Et il arracha des mains de son clerc le factum commencé, pinça son nez avec ses lunettes et lut avec emphase:

«Leur état perdu, leur fortune compromise, leurs devoirs foulés aux pieds… Sa Majesté comprendra combien ils ont dû souffrir… Ainsi, l’exposant détenait entre ses mains une importante affaire de laquelle dépend la fortune d’une des premières maisons du royaume; par ses soins, par son industrie, par son talent, il ose le dire, cette affaire marchait à bien, et le droit de très haute et très puissante dame Angélique-Charlotte-Véronique, comtesse de Béarn, allait être reconnu, proclamé, lorsque le souffle de la discorde… s’engouffrant…»

– J’en suis resté là, madame, dit le procureur en se rengorgeant, et je crois que la figure sera belle.

– Monsieur Flageot, dit la comtesse de Béarn, il y a quarante ans que je fis officier pour la première fois monsieur votre père, digne homme s’il en fut; je vous continuai ma clientèle; vous avez gagné dix ou douze mille livres avec mes affaires; vous en eussiez gagné autant encore, peut-être.

– Écrivez, écrivez tout cela, dit vivement Flageot à son clerc, c’est un témoignage, c’est une preuve: on l’insérera dans la confirmation.

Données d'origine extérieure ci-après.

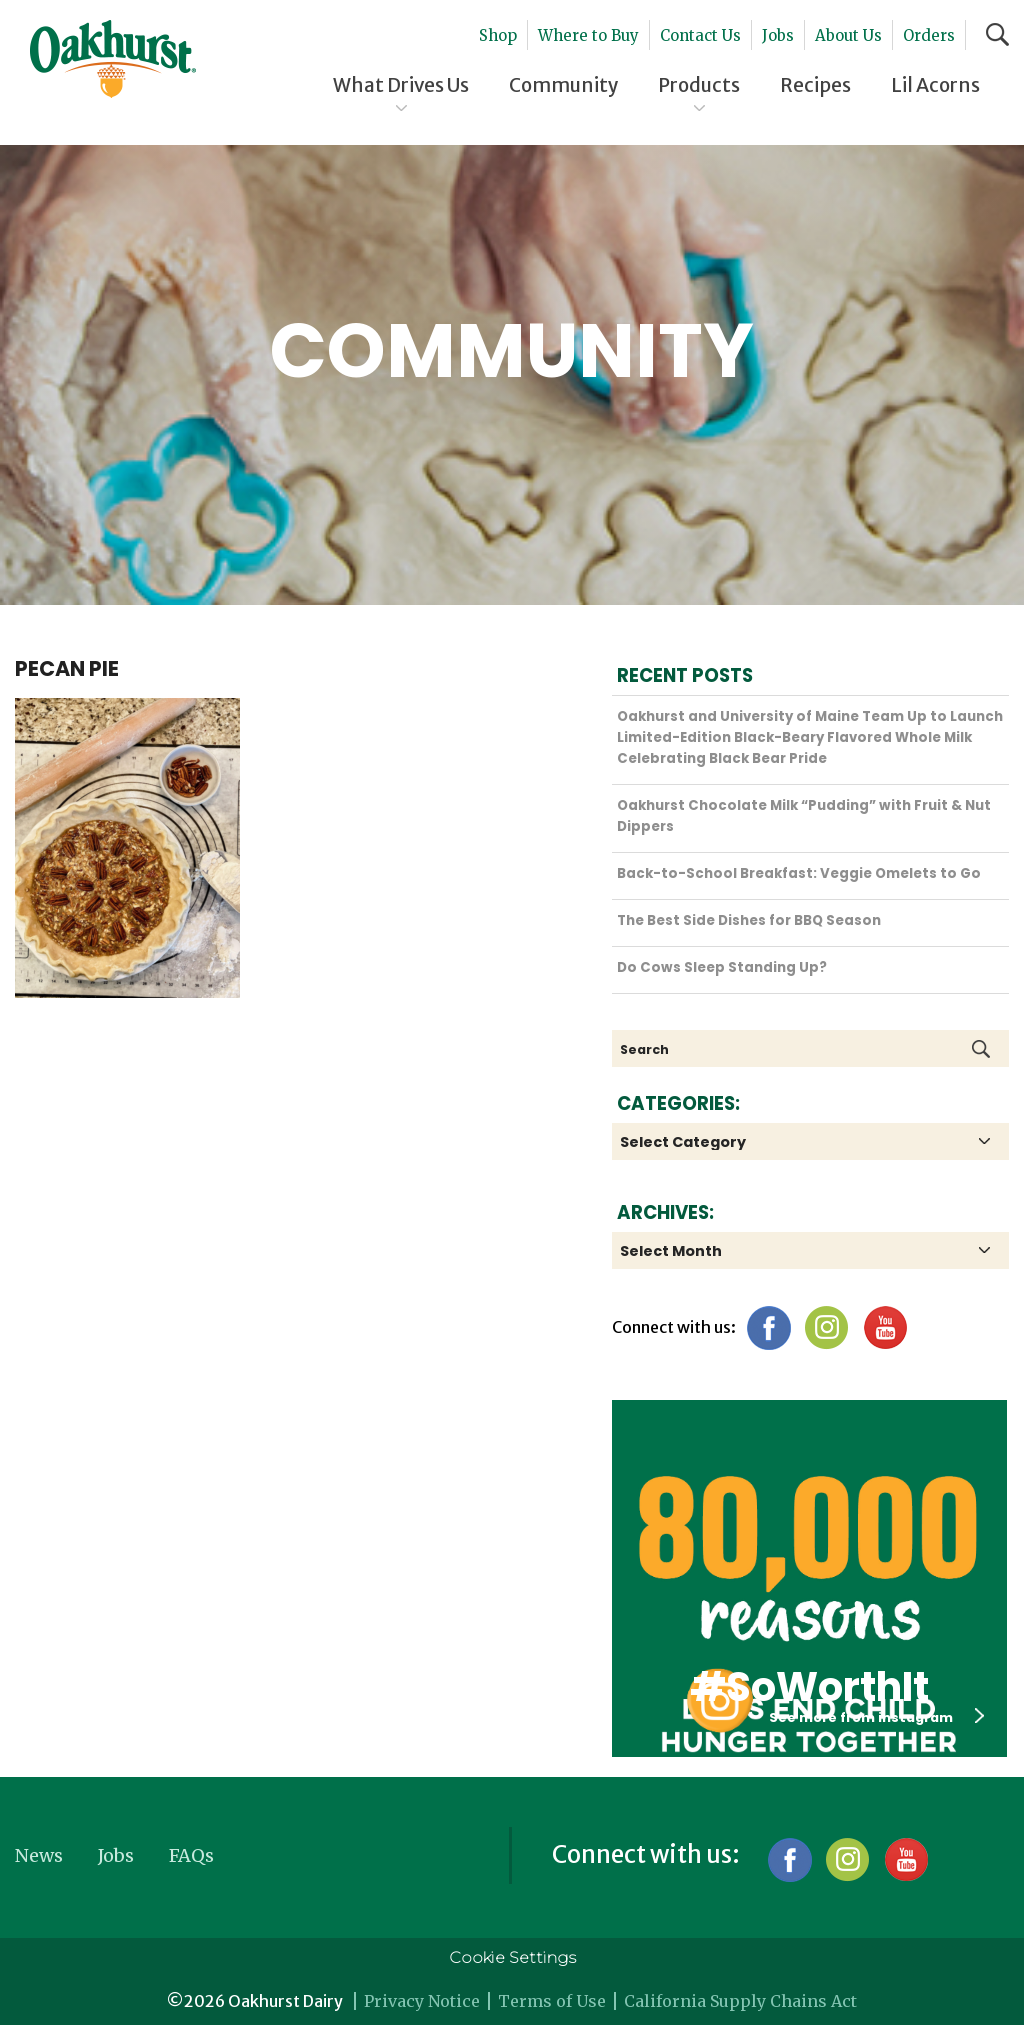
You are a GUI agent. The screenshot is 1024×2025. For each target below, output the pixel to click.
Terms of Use (552, 2001)
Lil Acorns (935, 85)
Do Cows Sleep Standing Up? (722, 967)
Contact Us (700, 35)
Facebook (768, 1327)
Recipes (815, 85)
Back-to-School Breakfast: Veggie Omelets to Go (799, 873)
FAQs (191, 1855)
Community (563, 85)
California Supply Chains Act (740, 2001)
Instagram (826, 1327)
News (39, 1855)
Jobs (778, 35)
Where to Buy (588, 35)
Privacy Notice (422, 2001)
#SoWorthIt (809, 1687)
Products (699, 85)
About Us (848, 35)
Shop (498, 35)
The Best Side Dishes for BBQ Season (749, 920)
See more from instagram (876, 1717)
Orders (929, 35)
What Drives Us (401, 85)
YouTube (884, 1327)
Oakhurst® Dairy (113, 59)
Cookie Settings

– Or, interrompit la comtesse, je vous retire mes dossiers; à partir de ce moment, vous avez perdu ma confiance.

Maître Flageot, frappé de cette disgrâce comme d’un coup de foudre, resta un moment stupéfait; mais, se relevant sous le coup comme un martyr qui confesse son Dieu:

– Soit! dit-il; Bernardet, rendez les dossiers à madame, et vous consignerez ce fait, ajouta-t-il, que l’exposant a préféré sa conscience à sa fortune.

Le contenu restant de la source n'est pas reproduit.